→ ASSIGNED TASK: Among the lines below, restate word for word only those from the line with "The height and width of the screenshot is (426, 653)." through the line with "Given: Change Items per page from 10", with both end lines kept.

→ INPUT RECORDS:
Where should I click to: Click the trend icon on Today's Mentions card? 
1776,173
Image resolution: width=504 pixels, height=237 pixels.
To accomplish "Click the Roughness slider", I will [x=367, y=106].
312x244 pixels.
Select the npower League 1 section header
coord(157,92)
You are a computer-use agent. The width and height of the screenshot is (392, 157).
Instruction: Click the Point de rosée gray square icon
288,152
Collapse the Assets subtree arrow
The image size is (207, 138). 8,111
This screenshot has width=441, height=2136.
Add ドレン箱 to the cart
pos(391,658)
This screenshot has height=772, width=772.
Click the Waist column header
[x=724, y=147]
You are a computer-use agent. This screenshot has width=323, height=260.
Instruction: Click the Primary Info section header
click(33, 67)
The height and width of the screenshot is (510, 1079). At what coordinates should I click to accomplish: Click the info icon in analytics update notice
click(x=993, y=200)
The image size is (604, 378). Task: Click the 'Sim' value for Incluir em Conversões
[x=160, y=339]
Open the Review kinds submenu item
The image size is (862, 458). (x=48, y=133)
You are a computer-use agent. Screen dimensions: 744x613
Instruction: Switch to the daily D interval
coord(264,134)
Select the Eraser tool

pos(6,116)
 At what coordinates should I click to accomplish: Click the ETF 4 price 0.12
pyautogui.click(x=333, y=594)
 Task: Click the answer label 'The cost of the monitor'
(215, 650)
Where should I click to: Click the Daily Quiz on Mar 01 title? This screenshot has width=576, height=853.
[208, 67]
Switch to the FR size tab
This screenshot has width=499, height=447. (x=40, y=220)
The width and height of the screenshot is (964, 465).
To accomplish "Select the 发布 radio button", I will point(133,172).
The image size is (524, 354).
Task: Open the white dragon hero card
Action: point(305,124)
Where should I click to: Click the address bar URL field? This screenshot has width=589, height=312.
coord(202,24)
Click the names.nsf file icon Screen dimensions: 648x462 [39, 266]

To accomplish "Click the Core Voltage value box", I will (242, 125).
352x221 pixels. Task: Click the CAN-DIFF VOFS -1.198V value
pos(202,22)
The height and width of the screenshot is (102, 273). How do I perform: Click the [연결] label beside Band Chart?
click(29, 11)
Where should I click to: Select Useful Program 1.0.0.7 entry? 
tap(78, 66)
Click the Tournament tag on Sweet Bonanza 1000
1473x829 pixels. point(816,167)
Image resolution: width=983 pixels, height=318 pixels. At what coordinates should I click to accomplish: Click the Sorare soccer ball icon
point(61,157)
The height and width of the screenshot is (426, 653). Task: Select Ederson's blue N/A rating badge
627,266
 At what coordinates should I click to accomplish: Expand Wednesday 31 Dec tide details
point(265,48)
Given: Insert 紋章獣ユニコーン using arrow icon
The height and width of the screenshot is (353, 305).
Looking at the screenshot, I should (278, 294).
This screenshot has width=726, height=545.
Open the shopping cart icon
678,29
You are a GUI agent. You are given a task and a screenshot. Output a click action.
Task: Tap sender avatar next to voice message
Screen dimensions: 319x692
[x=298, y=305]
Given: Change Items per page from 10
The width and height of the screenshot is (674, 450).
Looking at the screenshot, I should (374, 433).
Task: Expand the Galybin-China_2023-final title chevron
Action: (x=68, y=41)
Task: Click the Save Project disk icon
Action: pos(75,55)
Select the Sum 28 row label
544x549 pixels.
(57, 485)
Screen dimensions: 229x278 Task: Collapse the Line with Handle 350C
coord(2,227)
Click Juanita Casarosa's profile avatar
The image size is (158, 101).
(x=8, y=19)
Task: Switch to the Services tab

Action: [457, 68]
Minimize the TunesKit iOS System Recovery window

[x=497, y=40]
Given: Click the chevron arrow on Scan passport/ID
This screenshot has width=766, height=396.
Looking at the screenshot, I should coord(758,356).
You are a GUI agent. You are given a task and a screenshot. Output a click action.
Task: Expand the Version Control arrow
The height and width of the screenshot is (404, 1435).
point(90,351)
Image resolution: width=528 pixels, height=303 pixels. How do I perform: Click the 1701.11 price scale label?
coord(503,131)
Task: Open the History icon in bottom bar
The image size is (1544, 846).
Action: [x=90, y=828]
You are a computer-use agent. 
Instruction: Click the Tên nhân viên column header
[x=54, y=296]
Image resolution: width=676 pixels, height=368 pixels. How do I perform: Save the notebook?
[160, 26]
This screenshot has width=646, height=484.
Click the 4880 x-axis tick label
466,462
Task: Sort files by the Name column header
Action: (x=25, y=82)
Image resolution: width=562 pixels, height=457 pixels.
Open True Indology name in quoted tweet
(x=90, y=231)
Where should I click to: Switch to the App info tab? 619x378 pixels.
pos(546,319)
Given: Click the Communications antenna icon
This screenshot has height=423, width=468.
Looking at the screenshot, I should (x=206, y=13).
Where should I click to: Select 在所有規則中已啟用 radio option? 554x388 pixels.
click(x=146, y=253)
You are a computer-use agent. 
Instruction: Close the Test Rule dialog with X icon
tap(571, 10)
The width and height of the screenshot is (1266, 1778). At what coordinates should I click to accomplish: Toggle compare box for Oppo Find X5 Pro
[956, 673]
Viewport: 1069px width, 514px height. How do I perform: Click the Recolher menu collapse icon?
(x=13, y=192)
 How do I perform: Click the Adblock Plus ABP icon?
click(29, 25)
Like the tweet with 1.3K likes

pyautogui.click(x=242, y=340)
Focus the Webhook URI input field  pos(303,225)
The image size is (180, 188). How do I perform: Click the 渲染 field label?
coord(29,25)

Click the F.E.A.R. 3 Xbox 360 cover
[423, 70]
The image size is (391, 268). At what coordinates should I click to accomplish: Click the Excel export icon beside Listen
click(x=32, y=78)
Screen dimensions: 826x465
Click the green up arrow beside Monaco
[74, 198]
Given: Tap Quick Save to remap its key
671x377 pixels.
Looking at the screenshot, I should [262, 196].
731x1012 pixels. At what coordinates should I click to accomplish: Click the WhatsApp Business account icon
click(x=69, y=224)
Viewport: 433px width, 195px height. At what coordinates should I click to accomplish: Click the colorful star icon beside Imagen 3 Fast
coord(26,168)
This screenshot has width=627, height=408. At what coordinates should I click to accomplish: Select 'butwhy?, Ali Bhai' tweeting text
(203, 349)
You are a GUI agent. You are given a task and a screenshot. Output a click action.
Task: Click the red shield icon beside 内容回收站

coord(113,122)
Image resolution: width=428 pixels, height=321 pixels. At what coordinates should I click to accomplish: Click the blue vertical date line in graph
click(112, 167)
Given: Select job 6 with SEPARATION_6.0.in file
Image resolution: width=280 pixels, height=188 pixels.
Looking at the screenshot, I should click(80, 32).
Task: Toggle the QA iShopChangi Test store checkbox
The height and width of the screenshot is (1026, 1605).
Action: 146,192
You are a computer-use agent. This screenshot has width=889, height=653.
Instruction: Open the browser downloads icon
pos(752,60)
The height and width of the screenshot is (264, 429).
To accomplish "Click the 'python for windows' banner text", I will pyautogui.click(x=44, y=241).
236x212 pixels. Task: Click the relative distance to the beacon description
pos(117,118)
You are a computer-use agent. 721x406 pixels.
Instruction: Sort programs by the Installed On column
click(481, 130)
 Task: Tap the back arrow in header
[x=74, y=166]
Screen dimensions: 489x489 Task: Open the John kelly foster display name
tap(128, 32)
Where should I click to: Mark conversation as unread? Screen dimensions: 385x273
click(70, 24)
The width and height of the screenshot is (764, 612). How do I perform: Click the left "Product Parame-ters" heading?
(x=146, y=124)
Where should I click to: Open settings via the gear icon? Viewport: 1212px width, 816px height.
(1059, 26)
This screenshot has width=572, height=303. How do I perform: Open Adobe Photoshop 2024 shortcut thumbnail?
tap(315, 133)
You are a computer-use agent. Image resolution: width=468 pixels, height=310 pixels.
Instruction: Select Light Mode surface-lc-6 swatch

→ OUTPUT OF THE EXERCISE:
The height and width of the screenshot is (426, 653). Task: Select Ederson's blue N/A rating badge
627,266
 At what coordinates should I click to accomplish: Expand Wednesday 31 Dec tide details
point(265,48)
Given: Insert 紋章獣ユニコーン using arrow icon
The height and width of the screenshot is (353, 305).
Looking at the screenshot, I should (278, 294).
This screenshot has width=726, height=545.
Open the shopping cart icon
678,29
You are a GUI agent. You are given a task and a screenshot. Output a click action.
Task: Tap sender avatar next to voice message
Screen dimensions: 319x692
[x=298, y=305]
Given: Change Items per page from 10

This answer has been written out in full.